The problem: Nothing but the lines below between the line holding "Sell/Buy (967, 102)" and the line holding "Jaeger-82 (2) (1072, 244)", inclusive, should appear in the answer, each set down exactly.

Records supplied:
*****

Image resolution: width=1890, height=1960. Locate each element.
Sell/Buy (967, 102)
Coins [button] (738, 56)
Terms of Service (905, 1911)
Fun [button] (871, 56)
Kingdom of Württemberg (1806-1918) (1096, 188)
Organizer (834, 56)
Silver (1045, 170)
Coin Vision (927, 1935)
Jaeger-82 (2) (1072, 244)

*****

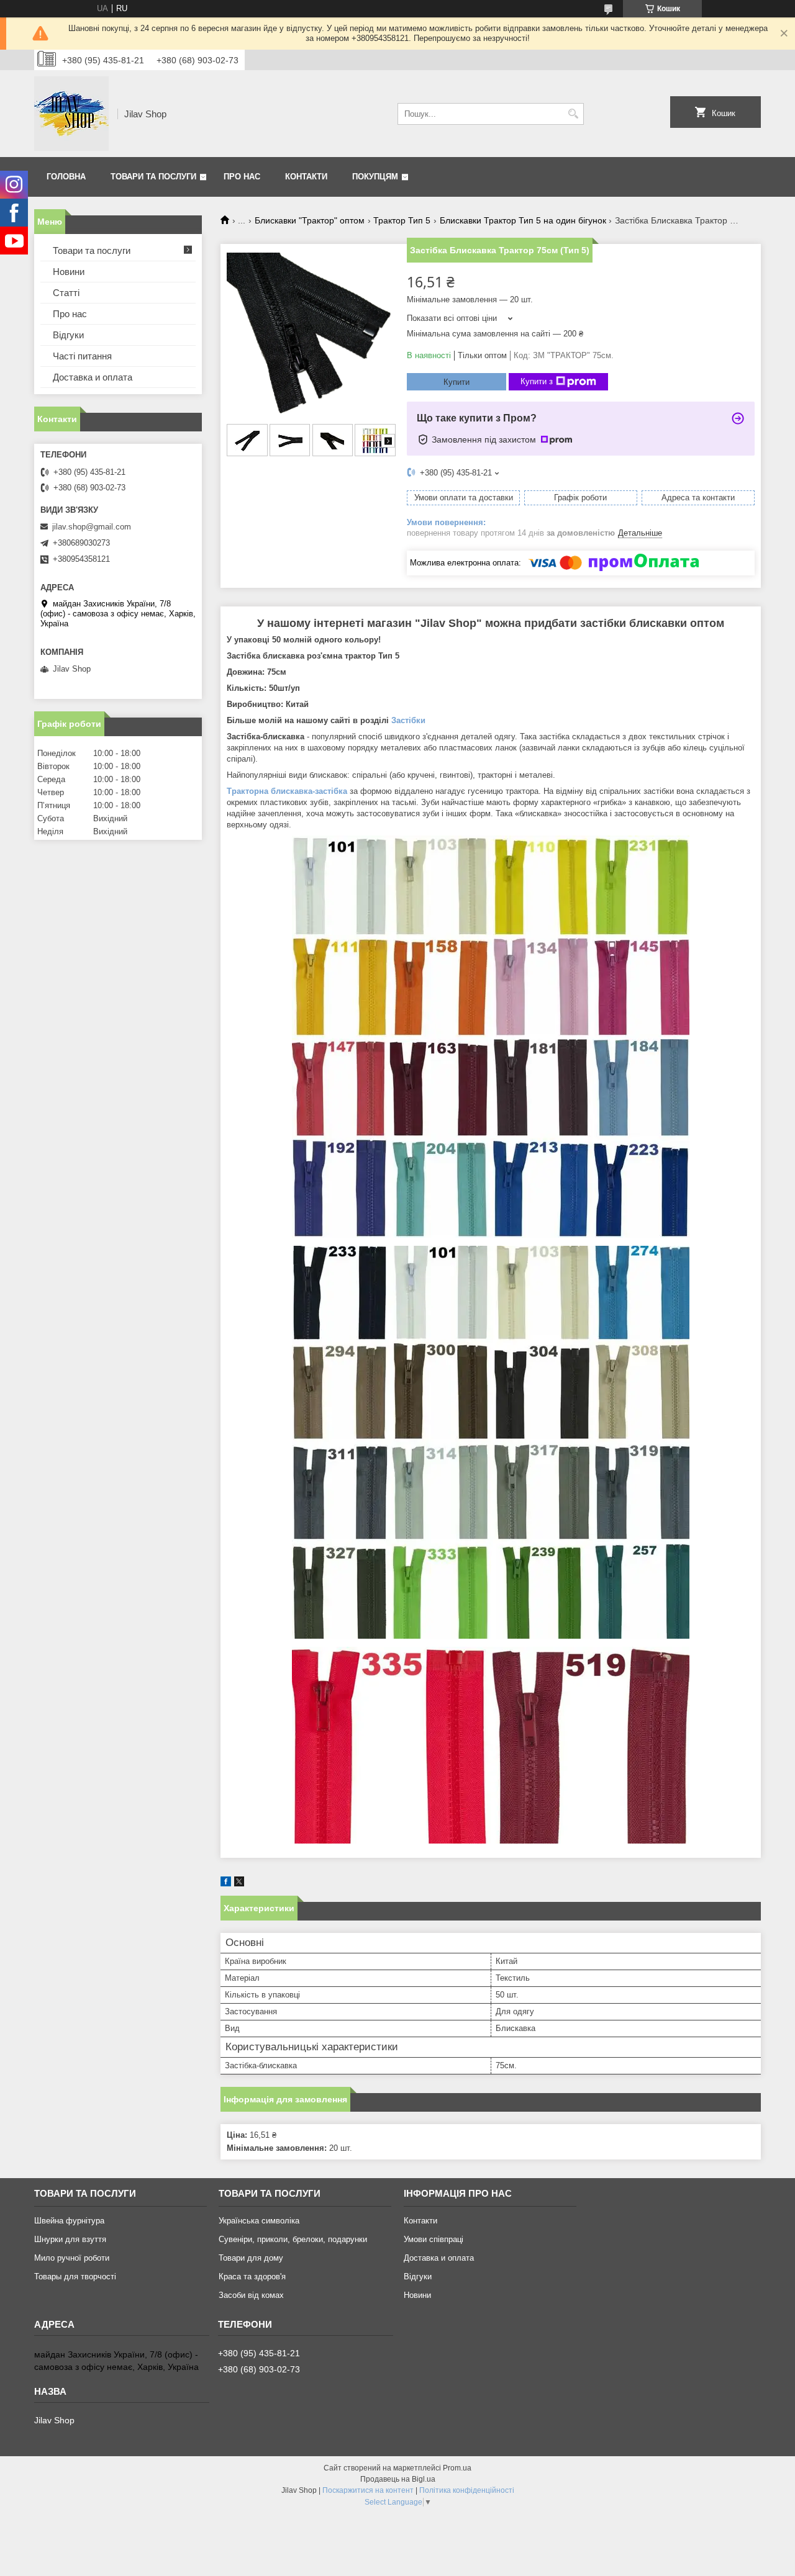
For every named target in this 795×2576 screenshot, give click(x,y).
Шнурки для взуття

*****

Exercise result:
Sell/Buy (967, 102)
Coins [button] (738, 56)
Terms of Service (905, 1911)
Fun [button] (871, 56)
Kingdom of Württemberg (1806-1918) (1096, 188)
Organizer (834, 56)
Silver (1045, 170)
Coin Vision (927, 1935)
Jaeger-82 (2) (1072, 244)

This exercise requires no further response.